The smiles and the joy would come later, after they’d draped a gold medal around his neck and given him the prized winner’s jacket. But what was going through his head at the moment was this:

“I wasn’t supposed to be here!”

This was the thought that turned over and over. He wasn’t supposed to be here. Not because he wasn’t good enough, or because he hadn’t trained hard enough, or because he’d been injured or couldn’t get the financial support.

Chordelle Booker wasn’t supposed to be here because he was supposed to be in prison.

That simple.

OK, it’s never that simple. Except to Chordelle Booker, it all seems very black and white: he was there – in an awful, desperate circumstance – and now he was here, a national champion bound for next year’s Olympic Trials.

The USA Boxing National Championships wrapped up Saturday at Northern Quest Resort and Casino, a few upsets scattered among the big names asserting their dominance again. No upset carried more impact than Booker’s 2-1 split decision at 165 pounds over Leshawn Rodriguez, the two-time defending champion. It was as close as those calls always are, but maybe if the judges had known what it meant to Booker it wouldn’t have been.

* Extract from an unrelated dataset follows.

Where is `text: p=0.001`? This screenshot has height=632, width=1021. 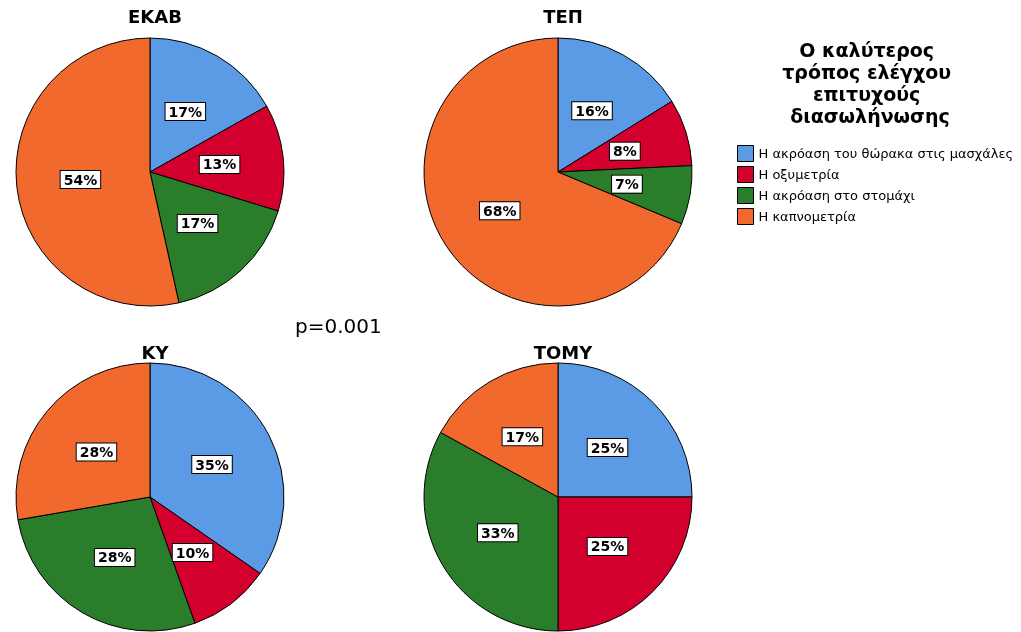 text: p=0.001 is located at coordinates (338, 326).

“I’ve been through so much,” said the 23-year-old from Brooklyn. “Always making it to the finals, to the semifinals, and never winning. Yesterday, I couldn’t even sleep. I had to win. Had to win.”

Then the tears came again.

“I wasn’t even supposed to be here, man!” he wailed, shaking his head. “I wasn’t even supposed to be here. I was looking at 13 years in prison, man! God is good. God is good.”

And when he caught his breath and composed himself, Booker told the tale – fingering that gold medal every few seconds to make sure it was still there, still real.

“My cousin was going through some stuff and had already been sentenced to two years,” Booker said. “We started hanging out. He was selling drugs. Always kept guns on him for protection. I was in my car and the police came, and he already had two years – so when they came, I took everything for him. I didn’t know how serious it was until I went to court.

“They read the charges, and everything on the list was ‘mandatory, 2-3 years.’ Mandatory. Mandatory. My mandatory was 13 years, what I had to do.”

He was 18 years old.

Booker’s mother, Sheryl Morrison, said her son’s lawyer didn’t think he’d be able to get the charges reduced, even though Booker had no criminal record.

“So we kind of put a team together,” she said. “I got people from my church, people wrote letters for him, character statements. The boxing gym put together a letter. I have a strong family in Brooklyn and every court session – we had one every month for a year and a half – we showed up with all the family members, people from church, so the judge could at least see he has a strong support system.”

After that year and a half of hearings and letters and dark waiting, Booker was sentenced to three years’ probation, due to end in December.

Relief? Absolutely. But revelation, too.

“My cousin has been home for about a year,” Booker said, “and every time I see him I think, ‘I could have thrown away my life for you.’ It’ll never happen again. Never.”

If anything, he seems to be investing in it. He works at his training gym, Revolution Fitness in Stamford, Connecticut, tutoring young boxers. He coaches a youth basketball team.

“He’s an inspiration to me,” his mother said. “He has totally changed his life around from high school. He’s dedicated, he’s committed. He has a big heart. He has goals and dreams now. He’s turned into a wonderful person.”

And on Saturday, something wonderful happened to him – and he wanted to share it. Family, friends, fellow boxers, strangers – he took pictures with one and all. Then he hugged and cried with them and posed for more pictures.

“I’m privileged to be here,” he said. “I know it. I’m privileged to be in boxing. Some people don’t look at it that way, but that’s fine. I put myself in that predicament. Nobody else did that. So I don’t take any of this for granted. I’ll take a picture with everyone in this building if they want one.

“There will come a time nobody will remember this. But I’ll remember.”

And all the reasons he was supposed to be here.